Anonymous wrote:Look, the kid isn't going to be scarred for life by being left at home with a good caregiver. But personally, I wouldn't go for three reasons.
(1) DH and I have an informal rule to never both be out of the country away from our kids at the same time. (We both have jobs that require some international travel.) The thought of something happening that prevents us both from getting home is too scary -- another 9/11 situation, a quick shutdown in flights because of some new pandemic, the Iceland volcano shutting down flights, civil unrest in whatever country we are going to, etc.
(2) I personally wouldn't be able to relax over Christmas without both of my kids. But I do understand that parents of kids with significant SN may feel different.
(3) I don't think I could bear to tell neighbors or friends we had done this.
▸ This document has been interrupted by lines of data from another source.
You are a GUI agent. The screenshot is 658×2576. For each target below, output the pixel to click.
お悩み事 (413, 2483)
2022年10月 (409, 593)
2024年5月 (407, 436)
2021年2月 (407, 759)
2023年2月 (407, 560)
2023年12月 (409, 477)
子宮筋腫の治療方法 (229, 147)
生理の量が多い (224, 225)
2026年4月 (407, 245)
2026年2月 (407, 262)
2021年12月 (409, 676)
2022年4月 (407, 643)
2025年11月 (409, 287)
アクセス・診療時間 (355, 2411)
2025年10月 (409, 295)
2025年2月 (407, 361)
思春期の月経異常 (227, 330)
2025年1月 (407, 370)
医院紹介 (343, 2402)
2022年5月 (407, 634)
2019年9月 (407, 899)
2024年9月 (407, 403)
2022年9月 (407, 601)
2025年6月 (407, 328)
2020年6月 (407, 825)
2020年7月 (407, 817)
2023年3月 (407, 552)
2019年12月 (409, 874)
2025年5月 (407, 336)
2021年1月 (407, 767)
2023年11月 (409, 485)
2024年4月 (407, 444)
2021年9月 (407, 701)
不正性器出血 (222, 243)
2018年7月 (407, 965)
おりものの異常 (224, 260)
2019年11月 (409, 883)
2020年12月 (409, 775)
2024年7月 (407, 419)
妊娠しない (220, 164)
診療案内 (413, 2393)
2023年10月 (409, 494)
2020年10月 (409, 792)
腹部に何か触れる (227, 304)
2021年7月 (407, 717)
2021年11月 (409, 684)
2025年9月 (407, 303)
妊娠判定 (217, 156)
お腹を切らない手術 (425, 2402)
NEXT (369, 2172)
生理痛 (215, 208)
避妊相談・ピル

Not to worry too much about what other people think, but to leave one kid home without family over Christmas while the rest of us go on vacation is so outside of the mainstream that I really wouldn't feel comfortable with people knowing we had done it.
Anonymous wrote:Anonymous wrote:Anonymous wrote:Op here. So many comments. Thanks for the replies.
Not sure what to clarify at this point that I haven’t already said.
My hesitation in leaving him is primarily because it’s a long time to be away from him and I am unsure how I will do with it and how he will do with it. I worry I worry 2 yo will really struggle without his brother. I could see it all being fine though-I’ll miss him for sure and feel guilty for sure. Those things go without saying. I don’t see them as reasons not to go.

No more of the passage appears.